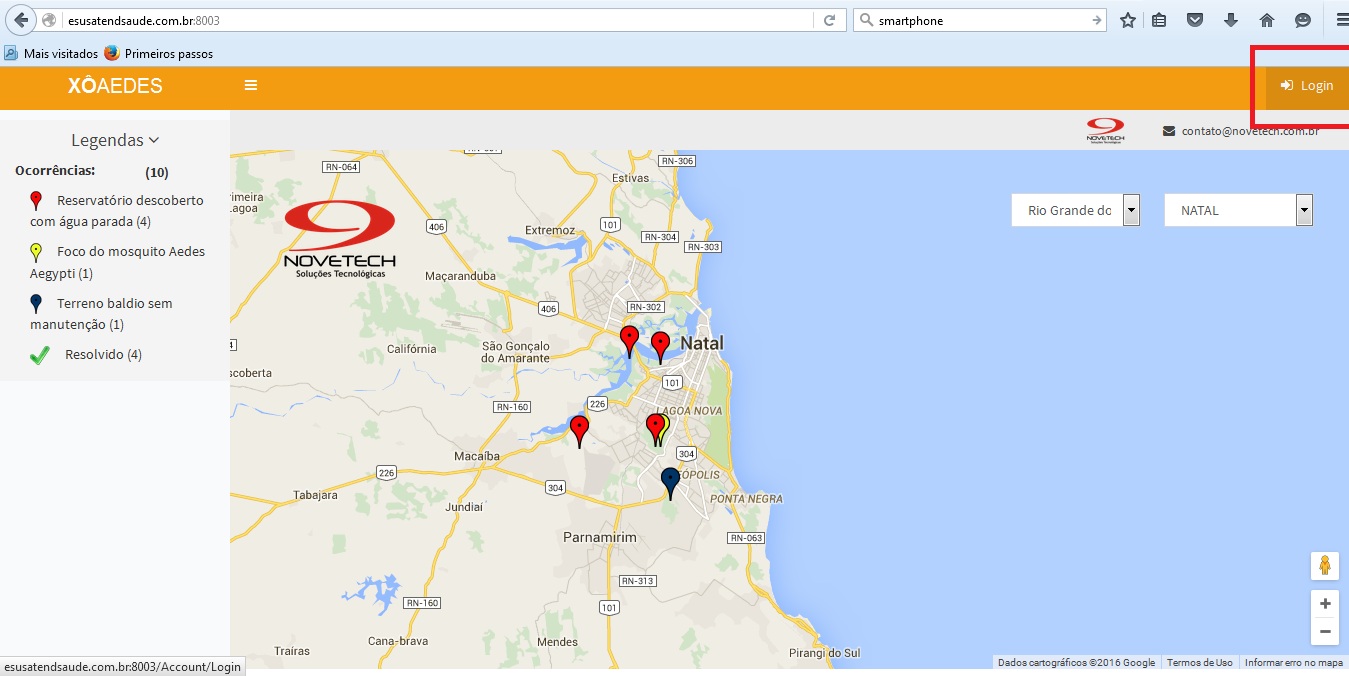
Task: Zoom in on the map with plus button
Action: 1325,604
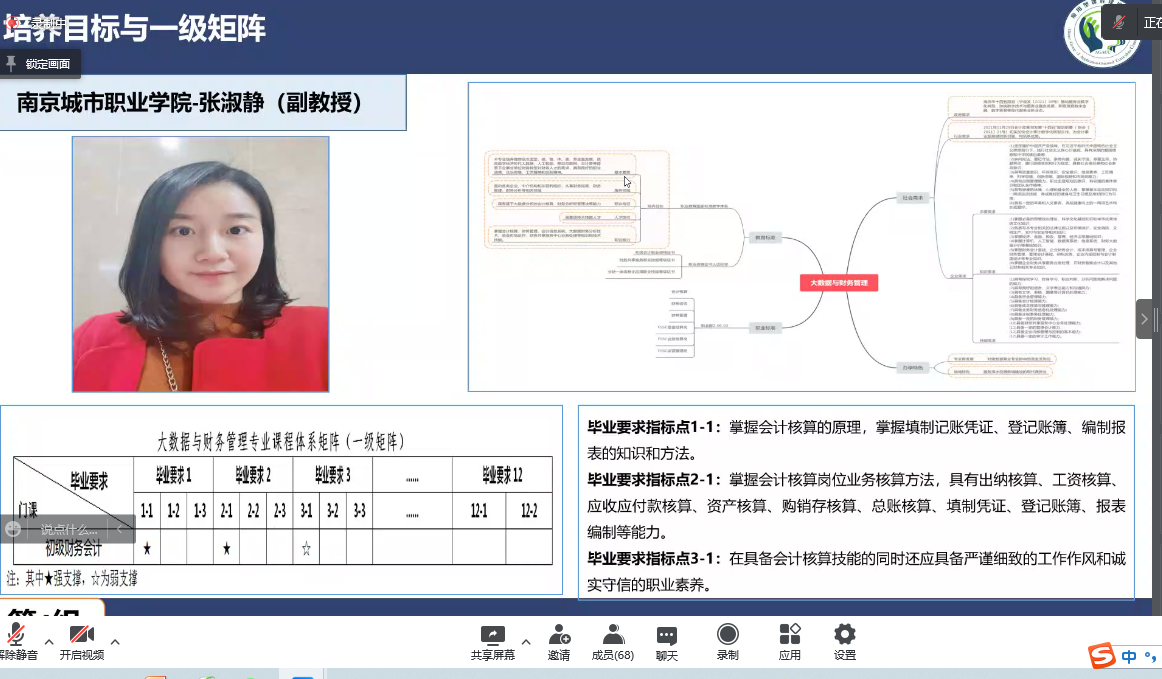
Task: Open the Invite (邀请) icon
Action: pyautogui.click(x=559, y=640)
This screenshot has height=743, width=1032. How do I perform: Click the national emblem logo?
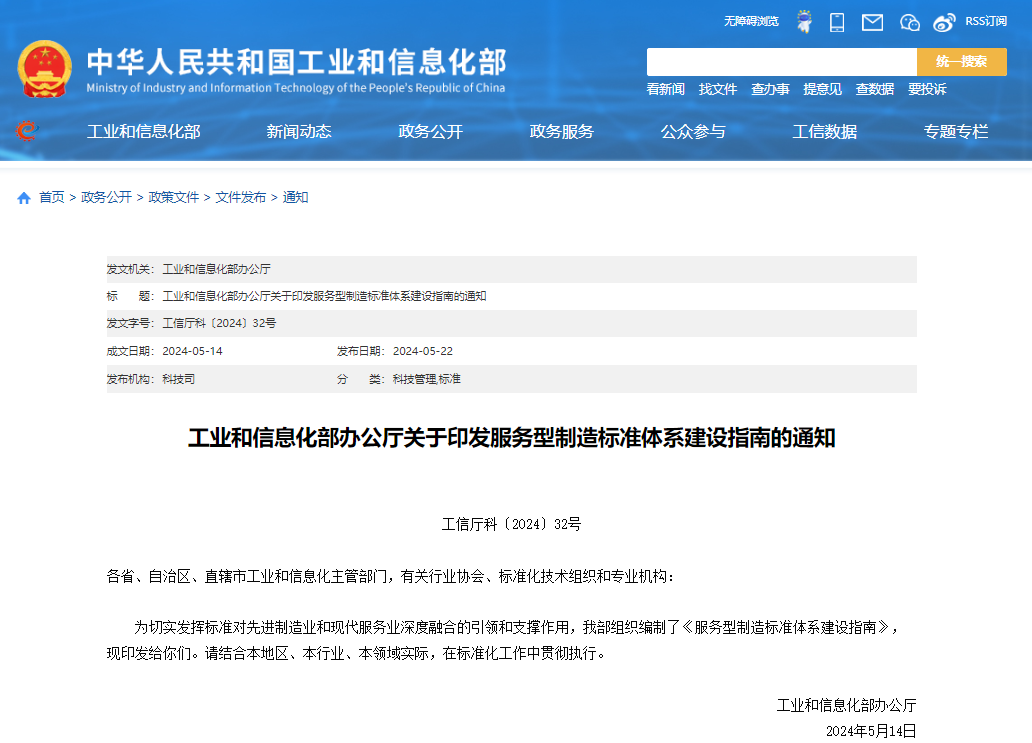click(x=44, y=69)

Problem details: Look above for the line containing "This screenshot has"; output that line and all lines after it through the last one exactly, without the pictures.

Expected answer:
This screenshot has height=743, width=1032. How do I perform: Click the national emblem logo?
click(x=44, y=69)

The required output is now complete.